May 28 – Sean Cotton, Synlogic
Sean Cotton works as a strain engineer on the synthetic biology team at Synlogic, a small biotechnology company in Cambridge, MA. Synlogic engineers a probiotic strain of Escherichia coli (E. coli) to serve as a living therapeutic, a “synthetic biotic”. He has a BS in biology from Brandeis University in Waltham, MA and a MEng in biomedical engineering from Boston University. He has been fortunate to combine his training in molecular biology, microbiology, and engineering into his role as a synthetic biologist, where designs biological circuits into a living organism.
June 2 – Joyce Wu, Analog Devices
Joyce Wu graduated with degrees in Electrical Engineering from the University of Michigan and MIT. She started her career in failure analysis of computer chips at Intel. After completing her PhD, she joined a startup Pixtronix, making new low-power displays (or screens) for portable devices. Now she is at Analog Devices, Inc., working with startups to bring biosensor technology to market, including diagnostics for infectious diseases such as COVID-19.

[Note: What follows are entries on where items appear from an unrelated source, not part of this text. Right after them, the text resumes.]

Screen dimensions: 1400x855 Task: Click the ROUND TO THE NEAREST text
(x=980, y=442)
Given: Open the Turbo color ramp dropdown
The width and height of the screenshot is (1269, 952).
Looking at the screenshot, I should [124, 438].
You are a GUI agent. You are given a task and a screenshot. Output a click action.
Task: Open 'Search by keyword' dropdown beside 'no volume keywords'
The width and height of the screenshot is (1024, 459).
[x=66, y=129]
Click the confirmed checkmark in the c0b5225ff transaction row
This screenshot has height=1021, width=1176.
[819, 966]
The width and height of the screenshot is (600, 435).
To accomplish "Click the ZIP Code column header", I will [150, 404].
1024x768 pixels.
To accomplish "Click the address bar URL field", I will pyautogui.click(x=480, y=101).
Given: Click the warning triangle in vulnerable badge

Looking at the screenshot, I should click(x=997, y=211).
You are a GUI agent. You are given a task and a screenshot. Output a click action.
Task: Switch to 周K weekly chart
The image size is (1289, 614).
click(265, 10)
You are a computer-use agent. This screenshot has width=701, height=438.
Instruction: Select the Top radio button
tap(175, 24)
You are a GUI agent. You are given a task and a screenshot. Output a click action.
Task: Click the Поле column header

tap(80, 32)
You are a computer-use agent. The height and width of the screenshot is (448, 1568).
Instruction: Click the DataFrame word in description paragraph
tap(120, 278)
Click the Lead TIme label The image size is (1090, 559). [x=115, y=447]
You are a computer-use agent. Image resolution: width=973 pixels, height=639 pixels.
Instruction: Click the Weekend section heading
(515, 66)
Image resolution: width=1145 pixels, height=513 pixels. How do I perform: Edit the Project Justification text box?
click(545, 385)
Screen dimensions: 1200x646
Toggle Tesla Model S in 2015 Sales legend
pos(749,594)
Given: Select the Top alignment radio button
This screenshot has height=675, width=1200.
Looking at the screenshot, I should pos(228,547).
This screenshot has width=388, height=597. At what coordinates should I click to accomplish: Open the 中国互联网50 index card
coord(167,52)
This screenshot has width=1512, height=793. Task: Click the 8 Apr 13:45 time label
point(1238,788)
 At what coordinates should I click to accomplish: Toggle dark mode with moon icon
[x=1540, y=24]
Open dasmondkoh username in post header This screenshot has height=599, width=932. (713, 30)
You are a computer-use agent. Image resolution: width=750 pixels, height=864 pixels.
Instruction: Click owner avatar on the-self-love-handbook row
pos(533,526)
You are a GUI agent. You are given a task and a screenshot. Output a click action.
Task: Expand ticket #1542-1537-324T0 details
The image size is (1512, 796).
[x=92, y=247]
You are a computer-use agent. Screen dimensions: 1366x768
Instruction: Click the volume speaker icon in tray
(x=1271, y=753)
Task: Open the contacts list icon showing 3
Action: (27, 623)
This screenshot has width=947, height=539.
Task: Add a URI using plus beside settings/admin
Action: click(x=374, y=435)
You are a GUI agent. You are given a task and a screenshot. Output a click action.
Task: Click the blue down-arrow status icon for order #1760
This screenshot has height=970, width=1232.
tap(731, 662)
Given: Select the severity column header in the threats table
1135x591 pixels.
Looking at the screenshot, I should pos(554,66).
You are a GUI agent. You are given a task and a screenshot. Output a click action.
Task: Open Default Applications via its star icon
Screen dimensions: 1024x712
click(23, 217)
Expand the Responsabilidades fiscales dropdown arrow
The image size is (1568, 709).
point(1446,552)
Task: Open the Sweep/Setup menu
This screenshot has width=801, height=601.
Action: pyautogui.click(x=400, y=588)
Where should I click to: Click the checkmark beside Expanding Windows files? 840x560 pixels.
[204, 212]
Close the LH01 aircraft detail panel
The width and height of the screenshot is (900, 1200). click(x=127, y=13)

June 3 – Rajni Aneja, Sanofi Genzyme
Dr. Aneja is Head of Digital Strategy at Sanofi with board member roles at MIT, Oliver Wyman, MedCity News and acting as an Advisor to Harvard Innovation Labs. She was formerly the Global Head of Digital Strategy for Novartis. She is a Connection Science Fellow at MIT bringing her expertise in population health management and digital health. She represents different perspectives as a clinician, executive, advisor, entrepreneur, speaker and technology advocate serving in senior leadership roles like chief medical officer for WebMD health, EVP of Joslin and strategic executive, transformation leader at Humana. Dr. Aneja received her MD from Research Medical Center in Kansas City and MBA from University of Massachusetts.
June 4 – Rachael Bonoan, Postdoc, Tufts University
Rachael Bonoan is a post-doctoral researcher in the Crone Lab (Tufts University) and the Schultz Lab (Washington State University, Vancouver) studying ant-caterpillar interactions in the South Puget Sound, WA. For her PhD, she studied honey bee behavioral ecology, nutritional ecology, and ecological immunity in the Starks Lab (Tufts University).
June 9 – Jim Doscher, Analog Devices
Jim Doscher spent an over 30 year career running businesses and developing technology at Analog Devices. Jim graduated from Dartmouth College with a degree in engineering, joining ADI after college. After spending time in deep technical engineering work developing new integrated circuits, he transitioned to a marketing and business role where he defined and managed products. For the last 15 years he has led and run a series of businesses at ADI in the area of sensors, fiber optics, MEMs, amplifiers, and interface in industrial, automotive, communications, consumer and healthcare markets. Despite the move to the business side, Jim drew on his engineering education every day. Along the way, he contributed to advances in video gaming, cell phones, airbags, optical communication, wearables, and medical imaging.